Azure Blob - Read using Python

51,642

Solution 1

Yes, it is certainly possible to do so. Check out Azure Storage SDK for Python

from azure.storage.blob import BlockBlobService

block_blob_service = BlockBlobService(account_name='myaccount', account_key='mykey')

block_blob_service.get_blob_to_path('mycontainer', 'myblockblob', 'out-sunset.png')

You can read the complete SDK documentation here: http://azure-storage.readthedocs.io.

Solution 2

Here's a way to do it with the new version of the SDK (12.0.0):

from azure.storage.blob import BlobClient

blob = BlobClient(account_url="https://<account_name>.blob.core.windows.net"
                  container_name="<container_name>",
                  blob_name="<blob_name>",
                  credential="<account_key>")

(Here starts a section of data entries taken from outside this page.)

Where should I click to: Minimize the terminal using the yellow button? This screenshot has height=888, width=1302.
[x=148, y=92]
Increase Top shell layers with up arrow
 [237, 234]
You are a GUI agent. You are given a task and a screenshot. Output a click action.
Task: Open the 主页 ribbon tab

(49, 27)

with open("example.csv", "wb") as f:
    data = blob.download_blob()
    data.readinto(f)

See here for details.

Solution 3

Provide Your Azure subscription Azure storage name and Secret Key as Account Key here

block_blob_service = BlockBlobService(account_name='$$$$$$', account_key='$$$$$$')

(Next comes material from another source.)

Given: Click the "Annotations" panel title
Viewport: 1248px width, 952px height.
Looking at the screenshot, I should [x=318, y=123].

This still get the blob and save in current location as 'output.jpg'

block_blob_service.get_blob_to_path('you-container_name', 'your-blob', 'output.jpg')

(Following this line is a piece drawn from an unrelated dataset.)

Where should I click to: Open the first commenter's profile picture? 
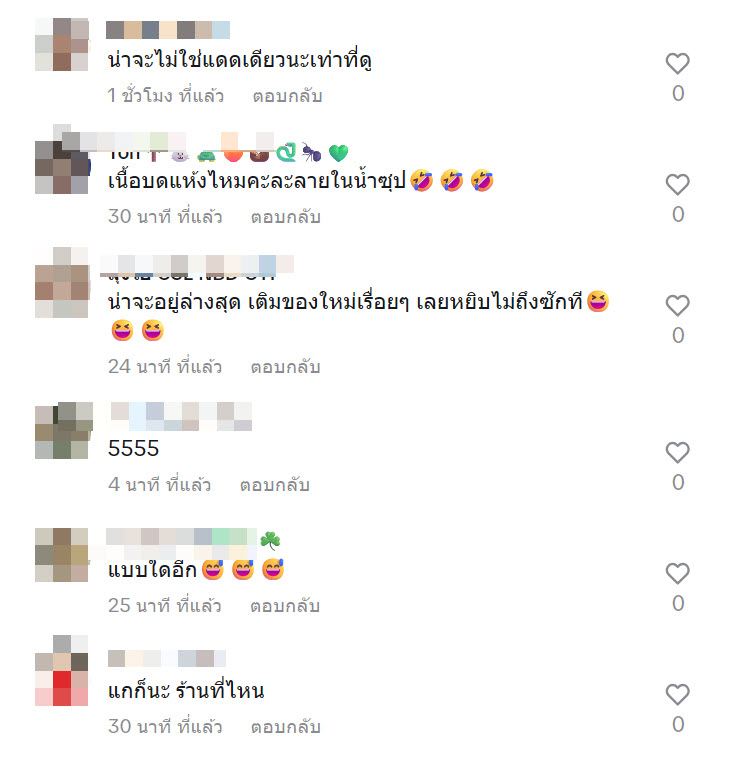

This will get text/item from blob

blob_item= block_blob_service.get_blob_to_bytes('your-container-name','blob-name')

    blob_item.content

Solution 4

One can stream from blob with python like this:

from tempfile import NamedTemporaryFile
from azure.storage.blob.blockblobservice import BlockBlobService

entry_path = conf['entry_path']
container_name = conf['container_name']
blob_service = BlockBlobService(
            account_name=conf['account_name'],
            account_key=conf['account_key'])

def get_file(filename):
    local_file = NamedTemporaryFile()
    blob_service.get_blob_to_stream(container_name, filename, stream=local_file, 
    max_connections=2)

    local_file.seek(0)
    return local_file

Solution 5

I recommend using smart_open.

from smart_open import open

# stream from Azure Blob Storage
with open('azure://my_container/my_file.txt') as fin:
    for line in fin:
        print(line)

# stream content *into* Azure Blob Storage (write mode):
with open('azure://my_container/my_file.txt', 'wb') as fout:
    fout.write(b'hello world')
Share:
51,642

Related videos on Youtube

AngiSen
Author by

AngiSen

Updated on December 16, 2021

Comments

  • AngiSen
    AngiSen over 2 years

    Can someone tell me if it is possible to read a csv file directly from Azure blob storage as a stream and process it using Python? I know it can be done using C#.Net (shown below) but wanted to know the equivalent library in Python to do this.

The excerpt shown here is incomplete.